REQUIRED WORK: Reproduce the records exactly, beginning with their first line and ending with the line that contains "Given: Tap the permit valid upto 13-May-2029", and output nothing more.

Stored items from a collection:
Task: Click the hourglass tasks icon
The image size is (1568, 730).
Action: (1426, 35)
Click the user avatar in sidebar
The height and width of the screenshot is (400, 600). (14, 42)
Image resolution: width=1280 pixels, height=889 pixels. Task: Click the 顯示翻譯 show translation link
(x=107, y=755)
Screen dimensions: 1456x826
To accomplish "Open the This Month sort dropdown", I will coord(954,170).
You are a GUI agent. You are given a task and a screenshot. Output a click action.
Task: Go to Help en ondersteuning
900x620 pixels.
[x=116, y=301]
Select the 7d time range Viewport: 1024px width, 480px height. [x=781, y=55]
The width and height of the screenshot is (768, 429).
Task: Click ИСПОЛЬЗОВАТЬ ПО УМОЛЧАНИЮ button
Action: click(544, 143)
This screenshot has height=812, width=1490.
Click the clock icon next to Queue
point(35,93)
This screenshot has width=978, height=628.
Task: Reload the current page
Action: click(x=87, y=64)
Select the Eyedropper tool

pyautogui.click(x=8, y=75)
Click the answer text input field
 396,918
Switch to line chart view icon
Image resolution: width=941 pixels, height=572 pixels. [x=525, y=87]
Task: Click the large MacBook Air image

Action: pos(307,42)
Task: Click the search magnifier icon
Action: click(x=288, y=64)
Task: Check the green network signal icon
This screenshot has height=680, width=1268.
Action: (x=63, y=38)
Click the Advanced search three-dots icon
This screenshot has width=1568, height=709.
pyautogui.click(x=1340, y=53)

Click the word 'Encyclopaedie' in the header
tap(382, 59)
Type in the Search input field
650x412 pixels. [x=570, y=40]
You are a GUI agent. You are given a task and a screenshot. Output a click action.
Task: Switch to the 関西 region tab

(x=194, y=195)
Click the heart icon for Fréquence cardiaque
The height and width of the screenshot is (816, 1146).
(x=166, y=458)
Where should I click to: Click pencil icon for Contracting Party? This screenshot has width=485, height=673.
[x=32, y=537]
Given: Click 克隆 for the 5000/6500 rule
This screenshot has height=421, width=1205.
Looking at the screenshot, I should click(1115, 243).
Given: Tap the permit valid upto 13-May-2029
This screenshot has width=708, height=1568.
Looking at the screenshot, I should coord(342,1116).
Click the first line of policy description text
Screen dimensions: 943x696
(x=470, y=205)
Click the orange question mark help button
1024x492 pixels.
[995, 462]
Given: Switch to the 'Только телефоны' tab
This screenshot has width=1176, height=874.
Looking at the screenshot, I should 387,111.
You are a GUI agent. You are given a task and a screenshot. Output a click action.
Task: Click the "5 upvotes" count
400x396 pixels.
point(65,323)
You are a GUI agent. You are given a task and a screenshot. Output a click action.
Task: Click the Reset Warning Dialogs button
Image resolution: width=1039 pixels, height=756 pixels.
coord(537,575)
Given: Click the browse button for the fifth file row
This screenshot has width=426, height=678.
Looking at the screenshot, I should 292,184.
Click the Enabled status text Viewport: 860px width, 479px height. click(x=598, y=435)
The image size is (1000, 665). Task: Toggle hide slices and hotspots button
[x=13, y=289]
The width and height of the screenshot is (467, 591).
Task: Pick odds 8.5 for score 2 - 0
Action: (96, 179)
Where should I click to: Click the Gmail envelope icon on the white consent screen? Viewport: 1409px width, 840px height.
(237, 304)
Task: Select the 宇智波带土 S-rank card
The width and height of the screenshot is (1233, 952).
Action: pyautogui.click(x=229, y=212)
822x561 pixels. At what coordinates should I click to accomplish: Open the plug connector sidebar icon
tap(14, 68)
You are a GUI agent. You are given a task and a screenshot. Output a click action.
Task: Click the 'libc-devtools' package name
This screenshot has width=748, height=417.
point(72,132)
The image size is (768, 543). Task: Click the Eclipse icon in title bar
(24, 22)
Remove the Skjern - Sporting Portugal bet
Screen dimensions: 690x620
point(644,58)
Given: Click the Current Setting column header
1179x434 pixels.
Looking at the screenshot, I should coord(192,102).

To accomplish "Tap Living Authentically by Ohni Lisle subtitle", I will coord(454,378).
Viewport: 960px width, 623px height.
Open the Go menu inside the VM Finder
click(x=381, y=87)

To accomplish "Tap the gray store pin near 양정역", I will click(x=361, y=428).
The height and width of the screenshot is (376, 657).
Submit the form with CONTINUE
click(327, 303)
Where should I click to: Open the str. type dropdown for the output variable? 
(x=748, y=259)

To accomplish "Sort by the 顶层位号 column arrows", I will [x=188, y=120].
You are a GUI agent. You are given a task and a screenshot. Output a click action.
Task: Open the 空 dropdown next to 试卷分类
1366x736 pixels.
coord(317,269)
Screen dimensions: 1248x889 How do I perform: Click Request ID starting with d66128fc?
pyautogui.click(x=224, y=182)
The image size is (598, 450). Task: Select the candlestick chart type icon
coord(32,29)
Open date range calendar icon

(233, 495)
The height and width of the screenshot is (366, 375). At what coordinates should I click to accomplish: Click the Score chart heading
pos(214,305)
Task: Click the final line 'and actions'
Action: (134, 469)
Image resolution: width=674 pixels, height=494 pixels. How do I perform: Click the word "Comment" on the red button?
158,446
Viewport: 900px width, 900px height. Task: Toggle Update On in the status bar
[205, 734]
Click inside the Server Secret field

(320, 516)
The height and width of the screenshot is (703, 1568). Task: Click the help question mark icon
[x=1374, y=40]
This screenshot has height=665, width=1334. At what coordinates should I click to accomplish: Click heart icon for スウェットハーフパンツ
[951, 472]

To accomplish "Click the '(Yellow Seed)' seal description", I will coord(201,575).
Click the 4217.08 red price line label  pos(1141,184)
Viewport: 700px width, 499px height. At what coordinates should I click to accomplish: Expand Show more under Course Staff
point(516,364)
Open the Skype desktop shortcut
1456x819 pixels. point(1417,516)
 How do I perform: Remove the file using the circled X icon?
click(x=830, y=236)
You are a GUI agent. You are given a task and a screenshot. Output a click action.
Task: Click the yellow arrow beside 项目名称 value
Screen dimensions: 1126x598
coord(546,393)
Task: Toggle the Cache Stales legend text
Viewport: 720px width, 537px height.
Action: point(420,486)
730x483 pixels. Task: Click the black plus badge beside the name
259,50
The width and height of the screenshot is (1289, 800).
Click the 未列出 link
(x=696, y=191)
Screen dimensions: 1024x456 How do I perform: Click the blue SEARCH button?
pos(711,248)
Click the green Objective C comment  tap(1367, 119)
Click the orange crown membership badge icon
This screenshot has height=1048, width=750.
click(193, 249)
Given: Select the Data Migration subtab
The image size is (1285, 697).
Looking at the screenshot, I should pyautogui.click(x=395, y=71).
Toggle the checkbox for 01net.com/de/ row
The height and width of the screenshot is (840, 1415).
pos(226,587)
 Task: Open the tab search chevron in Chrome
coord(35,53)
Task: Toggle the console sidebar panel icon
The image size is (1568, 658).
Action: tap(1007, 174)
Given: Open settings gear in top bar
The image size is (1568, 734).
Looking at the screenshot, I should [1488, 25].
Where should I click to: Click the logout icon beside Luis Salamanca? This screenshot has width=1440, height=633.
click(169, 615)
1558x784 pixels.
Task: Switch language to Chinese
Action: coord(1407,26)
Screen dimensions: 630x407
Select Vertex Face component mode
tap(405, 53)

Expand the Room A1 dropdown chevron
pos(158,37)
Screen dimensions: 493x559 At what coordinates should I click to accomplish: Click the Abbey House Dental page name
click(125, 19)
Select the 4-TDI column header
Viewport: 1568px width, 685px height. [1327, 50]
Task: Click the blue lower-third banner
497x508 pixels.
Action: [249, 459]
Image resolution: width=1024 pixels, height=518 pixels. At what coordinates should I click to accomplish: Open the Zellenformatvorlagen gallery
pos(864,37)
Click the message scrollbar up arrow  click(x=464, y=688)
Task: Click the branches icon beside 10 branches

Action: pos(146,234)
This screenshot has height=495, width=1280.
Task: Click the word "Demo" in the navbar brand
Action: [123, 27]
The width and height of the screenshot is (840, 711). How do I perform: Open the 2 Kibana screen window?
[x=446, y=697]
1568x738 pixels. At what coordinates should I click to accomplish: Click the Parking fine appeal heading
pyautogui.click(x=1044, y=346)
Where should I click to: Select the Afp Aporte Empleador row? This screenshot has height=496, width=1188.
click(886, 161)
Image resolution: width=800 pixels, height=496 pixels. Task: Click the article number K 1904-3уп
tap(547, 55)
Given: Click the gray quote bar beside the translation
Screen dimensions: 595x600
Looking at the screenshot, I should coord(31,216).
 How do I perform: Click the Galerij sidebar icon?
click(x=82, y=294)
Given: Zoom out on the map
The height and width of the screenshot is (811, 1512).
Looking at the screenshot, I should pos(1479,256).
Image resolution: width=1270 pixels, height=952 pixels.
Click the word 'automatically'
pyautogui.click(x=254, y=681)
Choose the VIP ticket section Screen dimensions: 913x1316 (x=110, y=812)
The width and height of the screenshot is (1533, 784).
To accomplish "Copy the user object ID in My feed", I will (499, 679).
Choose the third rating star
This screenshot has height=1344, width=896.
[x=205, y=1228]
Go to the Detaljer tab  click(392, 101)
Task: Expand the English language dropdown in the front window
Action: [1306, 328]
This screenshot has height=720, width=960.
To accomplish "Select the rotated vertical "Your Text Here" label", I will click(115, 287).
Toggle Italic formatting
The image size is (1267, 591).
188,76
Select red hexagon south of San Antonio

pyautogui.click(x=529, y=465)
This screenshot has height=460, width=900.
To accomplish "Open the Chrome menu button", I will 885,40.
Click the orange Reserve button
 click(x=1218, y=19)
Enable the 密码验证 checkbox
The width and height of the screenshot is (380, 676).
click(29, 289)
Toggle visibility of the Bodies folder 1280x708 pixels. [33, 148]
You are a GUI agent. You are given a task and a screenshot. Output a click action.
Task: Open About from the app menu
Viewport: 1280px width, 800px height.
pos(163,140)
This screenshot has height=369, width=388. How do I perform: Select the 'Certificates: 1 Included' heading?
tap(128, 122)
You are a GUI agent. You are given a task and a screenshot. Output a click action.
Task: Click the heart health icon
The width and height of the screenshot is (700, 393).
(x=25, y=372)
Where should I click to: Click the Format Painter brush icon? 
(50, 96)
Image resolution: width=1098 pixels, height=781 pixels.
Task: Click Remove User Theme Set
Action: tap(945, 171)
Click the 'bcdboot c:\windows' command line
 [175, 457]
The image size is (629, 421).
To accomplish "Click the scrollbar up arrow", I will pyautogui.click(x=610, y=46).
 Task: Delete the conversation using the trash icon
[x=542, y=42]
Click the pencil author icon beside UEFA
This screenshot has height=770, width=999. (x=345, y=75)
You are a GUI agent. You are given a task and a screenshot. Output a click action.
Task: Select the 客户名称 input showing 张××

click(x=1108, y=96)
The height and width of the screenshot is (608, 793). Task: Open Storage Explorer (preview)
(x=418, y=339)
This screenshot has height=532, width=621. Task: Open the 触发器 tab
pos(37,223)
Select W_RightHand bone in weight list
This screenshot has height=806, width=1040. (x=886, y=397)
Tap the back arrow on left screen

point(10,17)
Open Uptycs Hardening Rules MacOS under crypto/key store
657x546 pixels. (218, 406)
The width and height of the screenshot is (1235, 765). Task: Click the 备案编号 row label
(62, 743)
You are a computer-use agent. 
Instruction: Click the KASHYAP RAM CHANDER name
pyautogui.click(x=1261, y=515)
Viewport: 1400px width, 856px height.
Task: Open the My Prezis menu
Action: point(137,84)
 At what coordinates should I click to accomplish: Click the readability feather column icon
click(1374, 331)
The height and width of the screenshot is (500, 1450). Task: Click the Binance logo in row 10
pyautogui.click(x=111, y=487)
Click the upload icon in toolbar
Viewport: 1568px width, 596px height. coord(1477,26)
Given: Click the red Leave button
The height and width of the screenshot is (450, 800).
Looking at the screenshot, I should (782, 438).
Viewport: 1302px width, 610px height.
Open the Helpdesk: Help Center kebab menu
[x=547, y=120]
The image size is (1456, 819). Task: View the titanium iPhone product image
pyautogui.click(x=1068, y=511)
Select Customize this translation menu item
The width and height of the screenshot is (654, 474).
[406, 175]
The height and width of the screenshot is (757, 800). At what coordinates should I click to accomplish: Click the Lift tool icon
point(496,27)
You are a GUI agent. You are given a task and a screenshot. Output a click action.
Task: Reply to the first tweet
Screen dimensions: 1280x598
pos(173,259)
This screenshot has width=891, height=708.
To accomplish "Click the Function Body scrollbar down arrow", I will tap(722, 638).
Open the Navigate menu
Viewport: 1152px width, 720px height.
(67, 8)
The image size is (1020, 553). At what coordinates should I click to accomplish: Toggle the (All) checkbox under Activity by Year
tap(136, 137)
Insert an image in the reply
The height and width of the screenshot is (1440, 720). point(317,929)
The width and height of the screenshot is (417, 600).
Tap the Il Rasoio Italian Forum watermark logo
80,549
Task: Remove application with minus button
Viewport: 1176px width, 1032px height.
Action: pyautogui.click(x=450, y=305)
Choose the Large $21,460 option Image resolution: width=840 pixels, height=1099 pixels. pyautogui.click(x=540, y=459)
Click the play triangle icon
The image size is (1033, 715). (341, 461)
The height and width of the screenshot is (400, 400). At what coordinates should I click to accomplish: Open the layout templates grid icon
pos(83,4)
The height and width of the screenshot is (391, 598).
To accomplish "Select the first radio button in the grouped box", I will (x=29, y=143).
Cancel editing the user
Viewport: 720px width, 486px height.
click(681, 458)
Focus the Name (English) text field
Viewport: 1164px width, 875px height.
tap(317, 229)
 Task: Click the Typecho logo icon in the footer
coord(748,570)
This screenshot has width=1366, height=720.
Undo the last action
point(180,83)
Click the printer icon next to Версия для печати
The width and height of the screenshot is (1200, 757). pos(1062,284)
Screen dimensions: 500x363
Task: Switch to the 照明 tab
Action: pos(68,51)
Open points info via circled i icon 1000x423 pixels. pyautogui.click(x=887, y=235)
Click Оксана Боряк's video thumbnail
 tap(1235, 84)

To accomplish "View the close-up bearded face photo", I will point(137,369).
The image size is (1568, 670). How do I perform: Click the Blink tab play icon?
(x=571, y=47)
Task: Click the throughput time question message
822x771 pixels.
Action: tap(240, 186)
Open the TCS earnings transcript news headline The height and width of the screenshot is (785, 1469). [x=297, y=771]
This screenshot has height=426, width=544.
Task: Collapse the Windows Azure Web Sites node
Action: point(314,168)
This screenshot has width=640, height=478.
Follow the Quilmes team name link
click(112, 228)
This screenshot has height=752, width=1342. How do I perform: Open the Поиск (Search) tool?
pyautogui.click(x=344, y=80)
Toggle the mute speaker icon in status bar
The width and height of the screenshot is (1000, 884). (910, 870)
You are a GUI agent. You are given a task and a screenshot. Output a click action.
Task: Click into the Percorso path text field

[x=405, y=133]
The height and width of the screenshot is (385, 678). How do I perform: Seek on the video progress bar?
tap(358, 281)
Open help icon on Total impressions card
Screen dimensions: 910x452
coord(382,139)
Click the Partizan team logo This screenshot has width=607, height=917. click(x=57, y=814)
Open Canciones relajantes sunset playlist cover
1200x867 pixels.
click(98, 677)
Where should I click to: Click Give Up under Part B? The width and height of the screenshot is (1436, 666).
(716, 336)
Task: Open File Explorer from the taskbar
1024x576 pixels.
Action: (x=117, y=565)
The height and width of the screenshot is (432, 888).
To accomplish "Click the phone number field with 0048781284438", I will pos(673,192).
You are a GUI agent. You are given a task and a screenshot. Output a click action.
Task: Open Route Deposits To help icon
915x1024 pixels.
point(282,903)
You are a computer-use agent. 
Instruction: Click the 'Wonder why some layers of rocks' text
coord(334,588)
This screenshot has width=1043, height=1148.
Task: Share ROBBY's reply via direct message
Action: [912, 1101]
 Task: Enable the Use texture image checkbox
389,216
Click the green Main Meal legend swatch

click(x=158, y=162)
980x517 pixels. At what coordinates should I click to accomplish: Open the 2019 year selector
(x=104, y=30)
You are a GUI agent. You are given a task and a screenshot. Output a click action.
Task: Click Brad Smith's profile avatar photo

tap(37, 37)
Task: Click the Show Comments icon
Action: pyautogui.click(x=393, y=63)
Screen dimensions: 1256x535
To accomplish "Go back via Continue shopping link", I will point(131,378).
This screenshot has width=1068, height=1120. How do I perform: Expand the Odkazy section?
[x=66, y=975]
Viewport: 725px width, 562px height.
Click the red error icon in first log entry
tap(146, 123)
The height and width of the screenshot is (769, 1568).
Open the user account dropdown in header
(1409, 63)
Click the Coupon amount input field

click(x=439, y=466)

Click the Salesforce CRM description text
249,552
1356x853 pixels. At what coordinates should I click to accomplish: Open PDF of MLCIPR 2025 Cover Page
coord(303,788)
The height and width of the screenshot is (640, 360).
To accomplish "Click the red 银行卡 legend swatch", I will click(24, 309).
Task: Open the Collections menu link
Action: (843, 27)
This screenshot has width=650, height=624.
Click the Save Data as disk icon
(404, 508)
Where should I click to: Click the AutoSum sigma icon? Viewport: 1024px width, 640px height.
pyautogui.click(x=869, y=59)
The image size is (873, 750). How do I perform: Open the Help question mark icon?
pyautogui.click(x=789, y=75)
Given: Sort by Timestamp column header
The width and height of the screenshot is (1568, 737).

TASK ANSWER:
Task: Click the hourglass tasks icon
The image size is (1568, 730).
Action: (1426, 35)
Click the user avatar in sidebar
The height and width of the screenshot is (400, 600). (14, 42)
Image resolution: width=1280 pixels, height=889 pixels. Task: Click the 顯示翻譯 show translation link
(x=107, y=755)
Screen dimensions: 1456x826
To accomplish "Open the This Month sort dropdown", I will coord(954,170).
You are a GUI agent. You are given a task and a screenshot. Output a click action.
Task: Go to Help en ondersteuning
900x620 pixels.
[x=116, y=301]
Select the 7d time range Viewport: 1024px width, 480px height. [x=781, y=55]
The width and height of the screenshot is (768, 429).
Task: Click ИСПОЛЬЗОВАТЬ ПО УМОЛЧАНИЮ button
Action: click(544, 143)
This screenshot has height=812, width=1490.
Click the clock icon next to Queue
point(35,93)
This screenshot has width=978, height=628.
Task: Reload the current page
Action: click(x=87, y=64)
Select the Eyedropper tool

pyautogui.click(x=8, y=75)
Click the answer text input field
 396,918
Switch to line chart view icon
Image resolution: width=941 pixels, height=572 pixels. [x=525, y=87]
Task: Click the large MacBook Air image

Action: pos(307,42)
Task: Click the search magnifier icon
Action: click(x=288, y=64)
Task: Check the green network signal icon
This screenshot has height=680, width=1268.
Action: (x=63, y=38)
Click the Advanced search three-dots icon
This screenshot has width=1568, height=709.
pyautogui.click(x=1340, y=53)

Click the word 'Encyclopaedie' in the header
tap(382, 59)
Type in the Search input field
650x412 pixels. [x=570, y=40]
You are a GUI agent. You are given a task and a screenshot. Output a click action.
Task: Switch to the 関西 region tab

(x=194, y=195)
Click the heart icon for Fréquence cardiaque
The height and width of the screenshot is (816, 1146).
(x=166, y=458)
Where should I click to: Click pencil icon for Contracting Party? This screenshot has width=485, height=673.
[x=32, y=537]
Given: Click 克隆 for the 5000/6500 rule
This screenshot has height=421, width=1205.
Looking at the screenshot, I should click(1115, 243).
Given: Tap the permit valid upto 13-May-2029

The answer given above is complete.